CASE: H-1B Change of Employer

PETITIONER: Waste Management Company

BENEFICIARY: Indian Chief Financial Officer

LOCATION: St. Louis, MO

Our client is a wastewater treatment and management company in the St. Louis, MO area. They contacted our office in early July 2016 to seek a legal assistance from our office for their foreign employee. The beneficiary is from India and obtained her Master’s degree in Business Administration. The proffered position for the Beneficiary is a Chief Financial Officer which qualifies as a specialty occupation. This proffered position is clearly a “specialty occupation” because the minimum requirements for this position are a Master’s Degree in Business Administration or its equivalent.  

The foreign beneficiary in this case already had her H-1B visa from her previous employer.  However, her H-1B visa was not expired yet, and she wanted to extend her H-1B status on the change of employer basis.

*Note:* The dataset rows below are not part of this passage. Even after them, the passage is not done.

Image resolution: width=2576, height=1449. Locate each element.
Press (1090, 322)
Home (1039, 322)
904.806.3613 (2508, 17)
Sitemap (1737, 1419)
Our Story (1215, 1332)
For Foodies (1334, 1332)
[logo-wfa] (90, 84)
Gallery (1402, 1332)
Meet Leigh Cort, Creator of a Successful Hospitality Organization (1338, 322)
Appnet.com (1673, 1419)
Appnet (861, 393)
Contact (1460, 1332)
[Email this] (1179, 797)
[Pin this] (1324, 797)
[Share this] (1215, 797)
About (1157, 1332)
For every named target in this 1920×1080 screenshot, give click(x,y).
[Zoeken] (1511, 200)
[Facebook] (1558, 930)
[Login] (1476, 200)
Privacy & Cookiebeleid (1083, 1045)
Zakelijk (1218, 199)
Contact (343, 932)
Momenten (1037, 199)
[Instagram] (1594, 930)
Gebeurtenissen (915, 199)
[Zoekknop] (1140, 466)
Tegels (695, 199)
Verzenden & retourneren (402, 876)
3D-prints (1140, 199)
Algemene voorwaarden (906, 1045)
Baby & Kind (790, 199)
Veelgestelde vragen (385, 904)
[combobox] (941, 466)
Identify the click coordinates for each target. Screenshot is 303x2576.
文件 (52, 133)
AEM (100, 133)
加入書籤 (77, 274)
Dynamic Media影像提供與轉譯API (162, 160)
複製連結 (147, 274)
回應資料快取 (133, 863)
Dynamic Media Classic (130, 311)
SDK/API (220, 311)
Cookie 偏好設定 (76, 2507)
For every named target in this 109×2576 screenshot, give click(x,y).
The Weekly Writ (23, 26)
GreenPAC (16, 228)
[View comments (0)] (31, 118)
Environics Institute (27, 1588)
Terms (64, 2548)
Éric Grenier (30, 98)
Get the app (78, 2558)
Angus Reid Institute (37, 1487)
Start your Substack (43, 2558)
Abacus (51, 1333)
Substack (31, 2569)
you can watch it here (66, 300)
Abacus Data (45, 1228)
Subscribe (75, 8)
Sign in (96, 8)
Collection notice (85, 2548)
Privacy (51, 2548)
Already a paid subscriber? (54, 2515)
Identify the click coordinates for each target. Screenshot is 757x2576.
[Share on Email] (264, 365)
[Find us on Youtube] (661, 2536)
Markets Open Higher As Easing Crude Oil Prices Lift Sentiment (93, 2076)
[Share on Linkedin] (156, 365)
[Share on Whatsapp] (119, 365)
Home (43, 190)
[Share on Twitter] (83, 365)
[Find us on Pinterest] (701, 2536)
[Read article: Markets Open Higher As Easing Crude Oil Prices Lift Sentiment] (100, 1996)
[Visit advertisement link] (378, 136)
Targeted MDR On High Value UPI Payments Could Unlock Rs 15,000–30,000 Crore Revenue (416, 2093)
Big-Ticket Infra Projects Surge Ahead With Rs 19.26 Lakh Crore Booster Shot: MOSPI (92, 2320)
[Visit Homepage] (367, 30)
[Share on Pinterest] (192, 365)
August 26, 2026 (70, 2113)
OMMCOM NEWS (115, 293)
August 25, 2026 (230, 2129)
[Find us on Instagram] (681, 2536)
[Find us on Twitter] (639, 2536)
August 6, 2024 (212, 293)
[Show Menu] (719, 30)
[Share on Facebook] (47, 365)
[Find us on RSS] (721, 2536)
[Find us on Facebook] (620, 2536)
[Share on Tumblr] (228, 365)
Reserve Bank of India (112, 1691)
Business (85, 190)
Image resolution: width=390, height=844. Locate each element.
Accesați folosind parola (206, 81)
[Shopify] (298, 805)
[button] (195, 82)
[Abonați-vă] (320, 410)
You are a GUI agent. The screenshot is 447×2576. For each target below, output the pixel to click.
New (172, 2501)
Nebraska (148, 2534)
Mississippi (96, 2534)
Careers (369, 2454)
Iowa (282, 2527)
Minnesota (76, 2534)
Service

Once retained, our office promptly filed the H-1B visa petition with various supporting documents on July 21, 2016. Since this petition was based on the change of employer, this petition was exempted from the annual cap of the H-1B.  Thus, we could file prior to the April 1.  There were no Requests for Evidence during the processing of the H-1B.  Eventually, our client’s H-1B Petition was approved on November 15, 2016.  Now the Beneficiary can work for her Petitioner-Employer as an H-1B visa holder and she can work there for next three years.